**WORK TO BE COMPLETED**
In the footnotes below, what weight does Thompson estimate for the stone he calls a sacrificial stone?

**SOURCE DOCUMENT**
* start *
[IX-82] See [pp. 74], [380], of this volume.
[IX-83] Linares, Soc. Mex. Geog., Boletin, 3ra época, tom. i., pp. 103-5, calls it Mijcahotle. Brasseur, Hist. Nat. Civ., tom. i., pp. 148-51, applies the name to the whole plain, called by the Spaniards Llano de los Cues.
[IX-84] Almaraz, Apuntes, pp. 354-5, with plate.
[IX-85] 'It is certain, that where they stand, there was formerly a great city, as appears by the vast ruins about it, and by the grots or dens, as well artificial as natural.' Gemelli Careri, in Churchill's Col. Voyages, vol. iv., p. 514. Ruins of streets and plazas. Linares, in Soc. Mex. Geog., Boletin, 3ra época, tom. i., p. 104.
[IX-86] Mayer's Mex. as it Was, pp. 222-5, with cut. Thompson, Mex., p. 140, alluding probably to the same monument, locates it 'a few hundred yards from the pyramids, in a secluded spot, shut closely in by two small hillocks,' pronounces it undoubtedly a sacrificial stone, and estimates the weight at 25 tons. Beaufoy also speaks of an unsculptured sacrificial stone 11 by 4 by 4 feet. 'Une fort grande pierre semblable à une tombe, couverte d'hiéroglyphes.' Fossey, Mexique, p. 316. 'A massive stone column half buried in the ground.' Bullock's Across Mex., p. 166.
[IX-87] Veytia, Hist. Ant. Mej., tom. i., pp. 239-40, 247-9; Gondra, in Prescott, Hist. Conq. Mex., tom. iii., p. 39; Gemelli Careri, p. 514. Bullock, Across Mex., p. 165, says he saw as late as 1864, on the summit of the House of the Moon, an altar of two blocks, covered with white plaster evidently recent, with an aperture in the centre of the upper block, supposed to have carried off the blood of victims.
[IX-88] Lond. Geog. Soc., Jour., vol. vii., p. 10. 'One may shut his eyes and drop a dollar from his hand, and the chances are at least equal that it will fall upon something of the kind.' Thompson's Mex., p. 140. Plates of 12 terra-cotta heads in Nebel, Viaje. Cuts of 8 heads, some the same as Nebel's, in Mayer's Mex. as it Was, p. 227.
* end *
**DATA RECORDS**
* start *
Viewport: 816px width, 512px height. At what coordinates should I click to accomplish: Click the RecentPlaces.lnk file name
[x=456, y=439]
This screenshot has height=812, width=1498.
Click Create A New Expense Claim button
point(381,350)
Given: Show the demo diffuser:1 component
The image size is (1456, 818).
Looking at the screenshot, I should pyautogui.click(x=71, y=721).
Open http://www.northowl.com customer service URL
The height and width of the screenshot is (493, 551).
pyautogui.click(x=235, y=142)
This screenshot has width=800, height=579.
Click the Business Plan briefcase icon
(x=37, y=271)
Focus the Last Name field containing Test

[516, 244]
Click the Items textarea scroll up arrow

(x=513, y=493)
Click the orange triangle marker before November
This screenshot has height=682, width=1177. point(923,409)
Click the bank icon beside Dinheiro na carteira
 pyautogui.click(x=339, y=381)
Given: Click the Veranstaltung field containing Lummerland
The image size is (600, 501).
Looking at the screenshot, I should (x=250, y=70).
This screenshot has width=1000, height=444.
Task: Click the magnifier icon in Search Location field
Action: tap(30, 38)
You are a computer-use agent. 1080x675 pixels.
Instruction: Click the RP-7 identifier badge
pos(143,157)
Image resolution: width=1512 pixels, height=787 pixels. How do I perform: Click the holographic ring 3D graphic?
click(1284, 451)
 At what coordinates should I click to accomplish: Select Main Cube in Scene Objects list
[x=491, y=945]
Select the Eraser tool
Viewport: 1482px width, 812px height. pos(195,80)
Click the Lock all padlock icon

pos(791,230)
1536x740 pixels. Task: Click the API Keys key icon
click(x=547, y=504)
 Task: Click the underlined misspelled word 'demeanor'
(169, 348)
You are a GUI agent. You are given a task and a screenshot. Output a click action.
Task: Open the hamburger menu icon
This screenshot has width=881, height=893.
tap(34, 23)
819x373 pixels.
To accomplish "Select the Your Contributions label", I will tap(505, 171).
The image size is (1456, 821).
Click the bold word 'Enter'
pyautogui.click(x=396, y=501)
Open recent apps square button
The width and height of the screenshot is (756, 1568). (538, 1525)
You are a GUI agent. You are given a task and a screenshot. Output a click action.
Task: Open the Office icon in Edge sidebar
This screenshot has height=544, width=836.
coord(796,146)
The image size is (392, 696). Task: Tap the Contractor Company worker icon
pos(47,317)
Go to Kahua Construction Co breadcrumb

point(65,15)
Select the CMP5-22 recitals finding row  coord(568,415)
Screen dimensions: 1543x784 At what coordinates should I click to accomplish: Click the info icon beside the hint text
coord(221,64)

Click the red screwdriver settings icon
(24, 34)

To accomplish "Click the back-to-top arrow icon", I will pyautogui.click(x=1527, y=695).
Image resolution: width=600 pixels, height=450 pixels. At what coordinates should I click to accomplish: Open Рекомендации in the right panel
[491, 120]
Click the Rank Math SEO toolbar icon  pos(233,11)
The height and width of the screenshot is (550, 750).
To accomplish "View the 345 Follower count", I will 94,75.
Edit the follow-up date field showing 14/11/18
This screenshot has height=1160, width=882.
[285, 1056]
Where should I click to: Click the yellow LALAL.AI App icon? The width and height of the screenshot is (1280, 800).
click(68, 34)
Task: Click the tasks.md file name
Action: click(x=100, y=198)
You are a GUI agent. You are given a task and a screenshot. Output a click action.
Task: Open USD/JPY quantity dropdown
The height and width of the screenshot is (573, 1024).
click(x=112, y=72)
* end *
**EXERCISE OUTPUT**
25 tons.